### Data for this task
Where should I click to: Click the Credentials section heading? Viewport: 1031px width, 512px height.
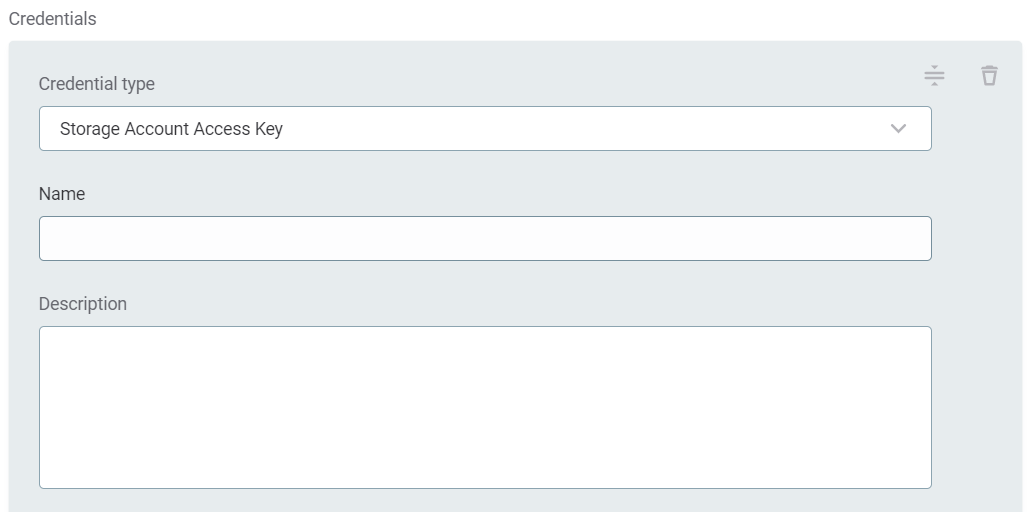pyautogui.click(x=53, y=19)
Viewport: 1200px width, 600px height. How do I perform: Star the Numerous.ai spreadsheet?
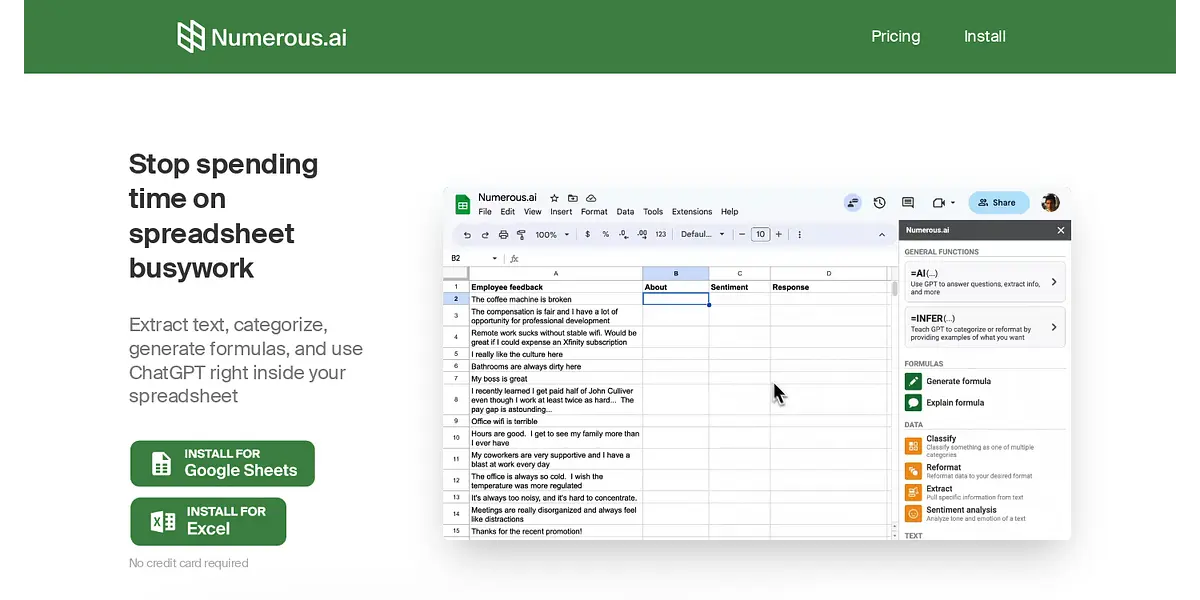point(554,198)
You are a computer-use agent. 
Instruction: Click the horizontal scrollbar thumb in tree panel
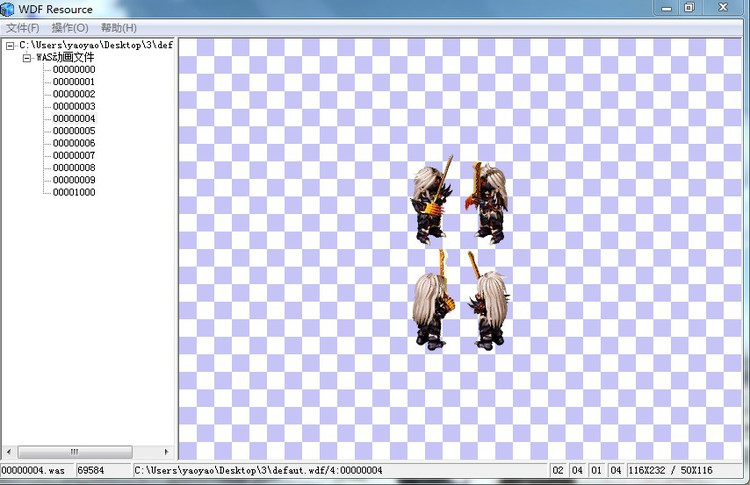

### Task directions
Copy the stretch of the records from the line containing "You are a computer-use agent." through the end, swapping "horizontal" for "vertical" and keeping everything else the same. Leave the pictures out.

### Task solution
You are a computer-use agent. 
Instruction: Click the vertical scrollbar thumb in tree panel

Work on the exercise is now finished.